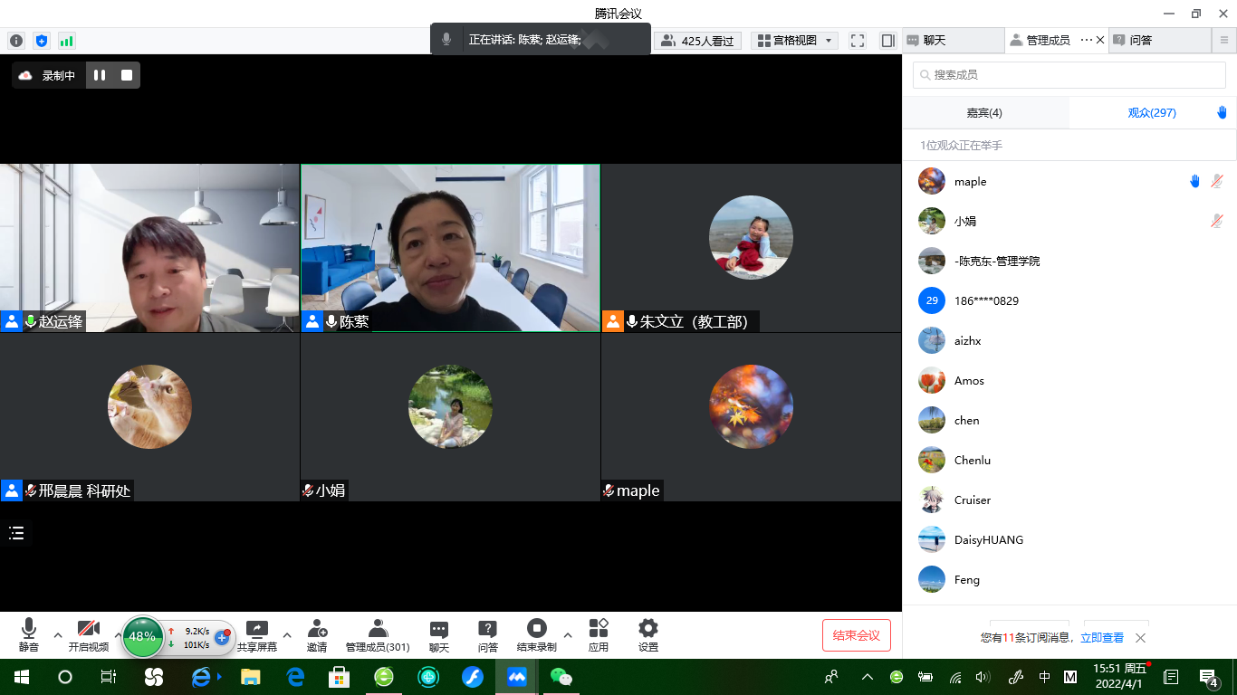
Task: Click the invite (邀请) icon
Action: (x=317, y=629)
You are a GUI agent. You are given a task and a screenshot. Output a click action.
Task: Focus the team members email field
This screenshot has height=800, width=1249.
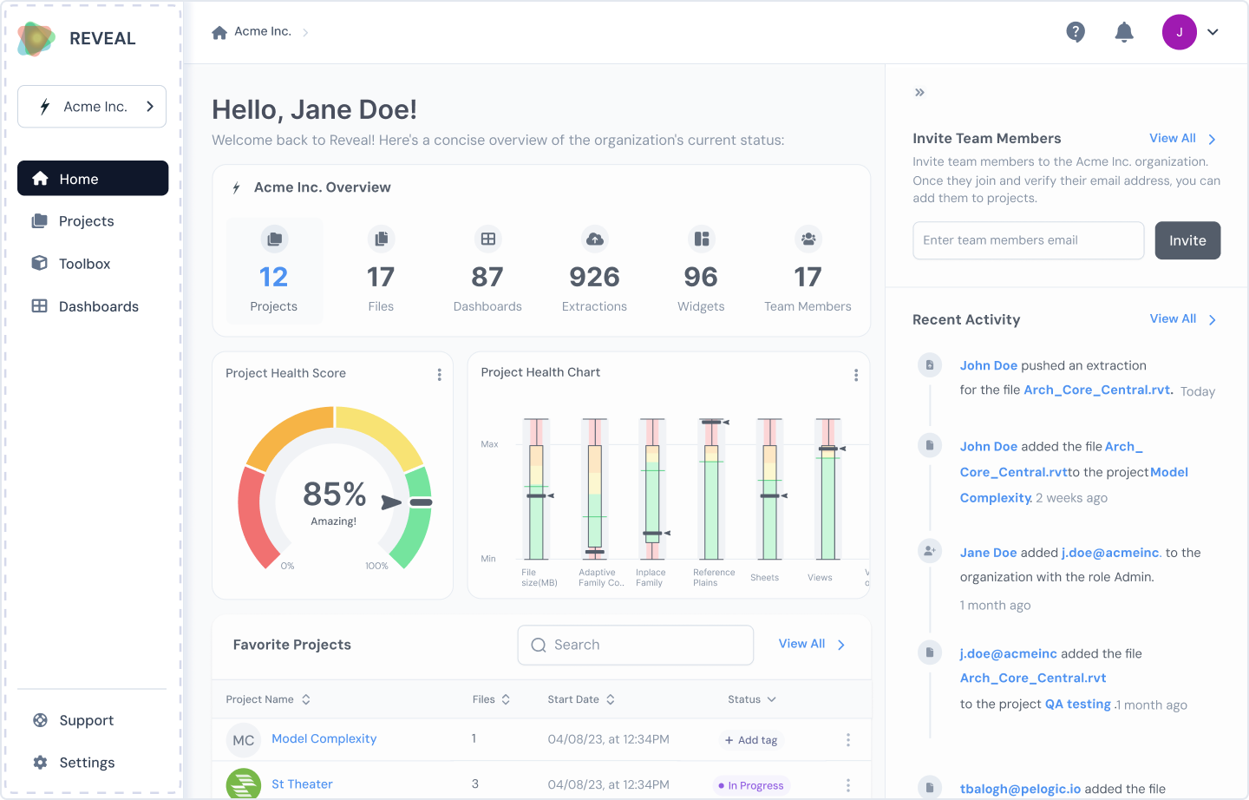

...

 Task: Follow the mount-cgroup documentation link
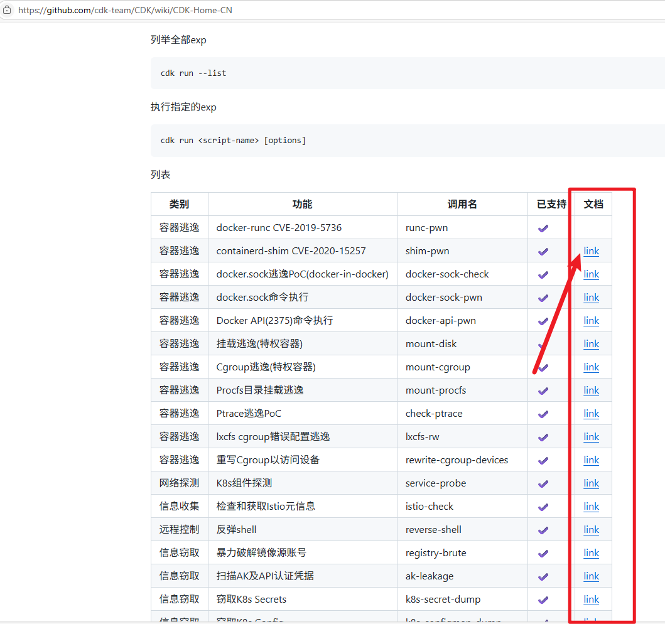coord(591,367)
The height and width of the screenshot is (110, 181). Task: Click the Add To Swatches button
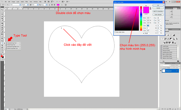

### What you will do
What is needed is an exact copy of the lines above, from the one containing "Task: Focus the team members email field" through the one containing "This screenshot has height=800, width=1249.", with nothing added.

### Answer to this task
Task: Focus the team members email field
This screenshot has height=800, width=1249.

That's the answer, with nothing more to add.